Javascript codes of all four CancerMath calculators which contained predetermined parameters and mathematical equations were exported on 9th Nov 2013 from its website by selecting “view- > source” in the browser menu. The script was then transcribed into R script to allow calculation for a group of patients. For nodal status calculator, patient’s age, tumor size, ER and PR status, histological type, and grade were used by the program to calculate probability of positive nodes for each patient. Overall mortality risk at each year up to 15 year after diagnoses was predicted by outcome calculator, based on age, tumor size, number of positive nodes, grade, histological type, ER, PR, and HER2 status. Effect of hormone and chemotherapeutic regimen on overall mortality was further adjusted by the therapy calculator and number of years since diagnosis were considered in the conditional survival calculator. Results from R script and website were crosschecked with a random subset of 20 patients to verify the accuracy of R script. Histological type recorded as others was re-categorized as unknown. If HER2 status was equivocal based on IHC and FISH was not performed, HER2 status was treated as unknown. Evidence of recurrence was set as unknown for conditional survival calculation.

In total, 7064 female breast cancer patients were included. Only cases with known nodal status (N = 6807) were included for validation of nodal status calculator and their individual probability of positive lymph nodes was calculated. For outcome calculator, two separate subsets of patients with minimum 5-year follow up (UMMC and NUH patients diagnosed in 2007 and earlier and TTSH patient diagnosed in 2006 and earlier, N = 4517) and patients with 10-year follow-up UMMC and NUH cases diagnosed in 2002 and earlier, N = 1649) were selected for comparison of observed and predicted survival.

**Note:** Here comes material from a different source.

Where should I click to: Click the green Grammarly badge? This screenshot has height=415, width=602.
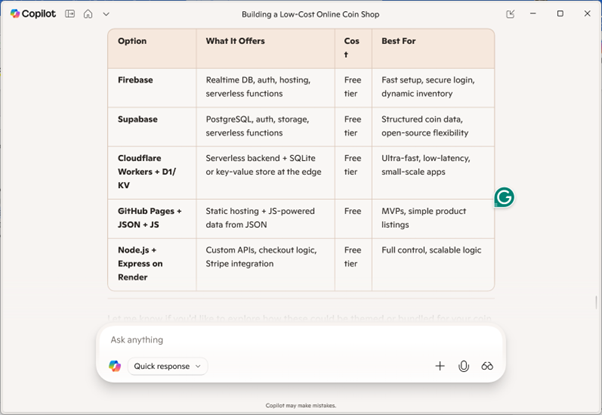(x=504, y=198)
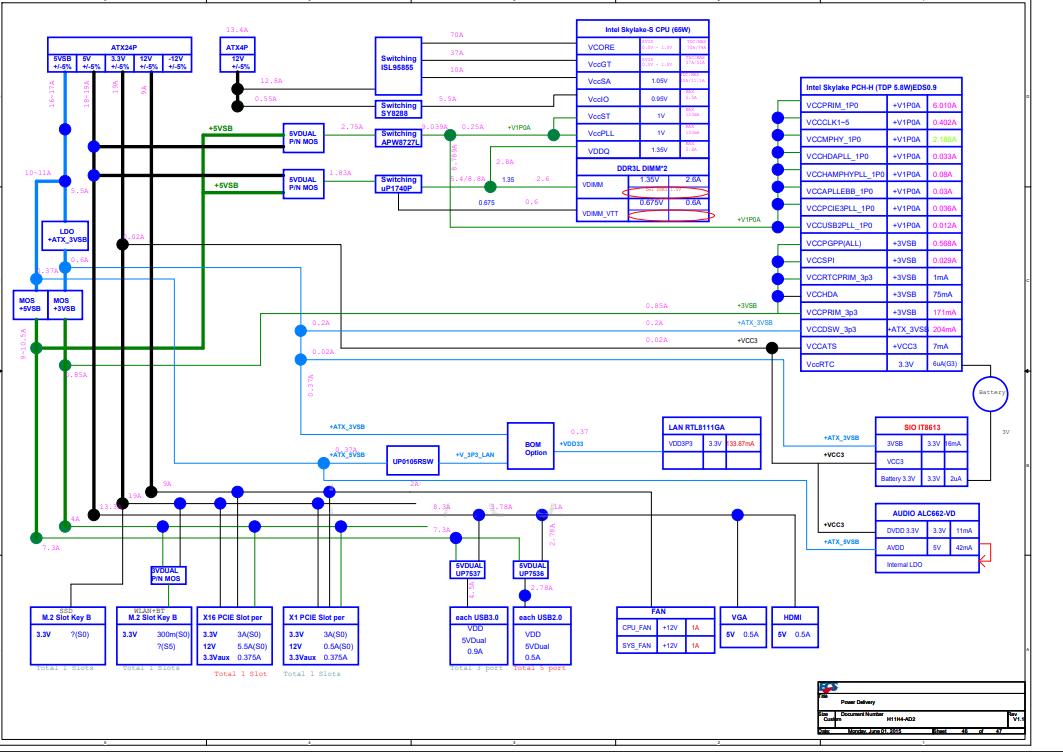
Task: Select the UP0105RSW block
Action: (412, 461)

As NUH and TTSH did not collect details of hormone therapy and chemotherapy regimen data before 2006, therapy calculator was only validated for UMMC patients with minimum 5-year follow up (N = 1538).

Statistical analysis

Nodal status calculator

Observed and predicted probability of positive lymph nodes were compared. Calibration was assessed by dividing the data into deciles based on the predicted probability of positive nodes and then plotting the observed probability of positive nodes against means of predicted probability for each decile. A 45 degree diagonal line was plotted to illustrate perfect agreement. Discrimination of nodal status calculator was evaluated by area under the curve (AUC) in receiver operating characteristic analysis. A value of 0.5 indicates no discrimination and a value of 1.0 means perfect discrimination.

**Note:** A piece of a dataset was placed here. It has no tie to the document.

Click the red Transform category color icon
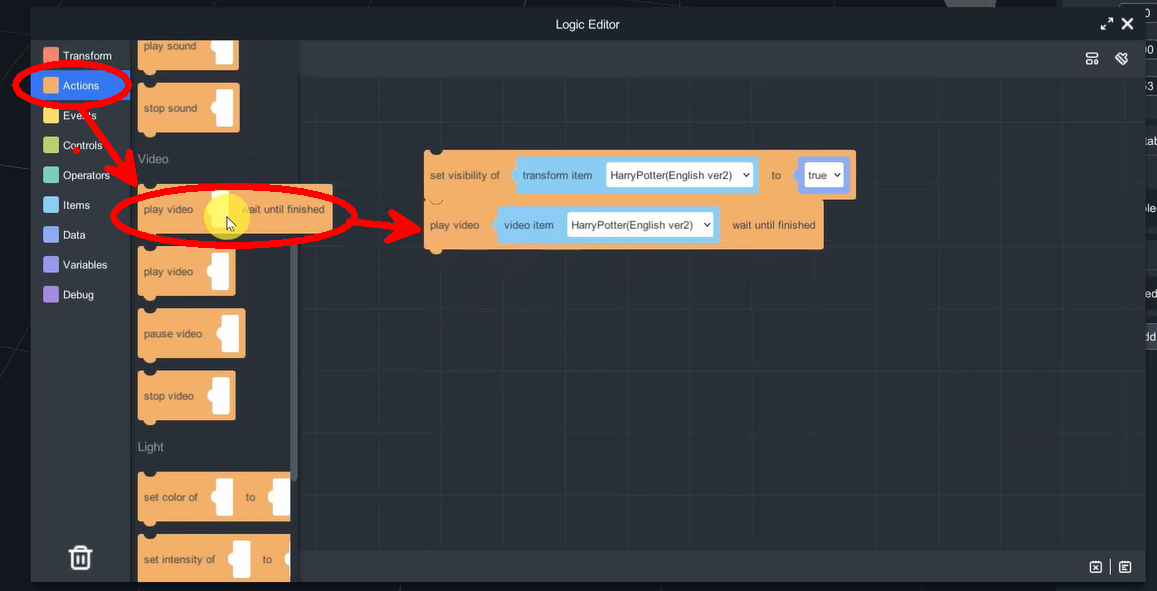 coord(51,55)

Outcome and therapy calculator

Ratio of observed and predicted numbers of death within 5 years and 10 years of diagnosis were calculated as mortality ratio (MR) with 95 % confidence interval (CI) constructed by exact procedure [25]. MR was also calculated for different subgroups by country, period of diagnosis, age, race, and other clinical characteristics. Observed 5-year and 10-year survival rates were compared with the median predicted survival from CancerMath. A difference of less than 3 % would be considered reliable enough for clinical use as 10-year survival benefit of 3–5 % is an indication for adjuvant chemotherapy [26]. The relationship of average 5-year and 10-year predicted survival and observed 5-year and 10-year survival was illustrated by the calibration plot. Discrimination of outcome and therapy calculator was evaluated by AUC using dataset with minimum 5-year and 10-year follow-up accordingly. Outcome calculator was further evaluated using concordance index (c-index) proposed by Harrell et al. for the entire dataset regardless of follow-up time [27]. C-index is the probability of correctly distinguishing patient who survives longer within a random pair of patients [27]. Like for the AUC, a c-index of 0.5 indicates no discrimination and a c-index of 1.0 means perfect discrimination.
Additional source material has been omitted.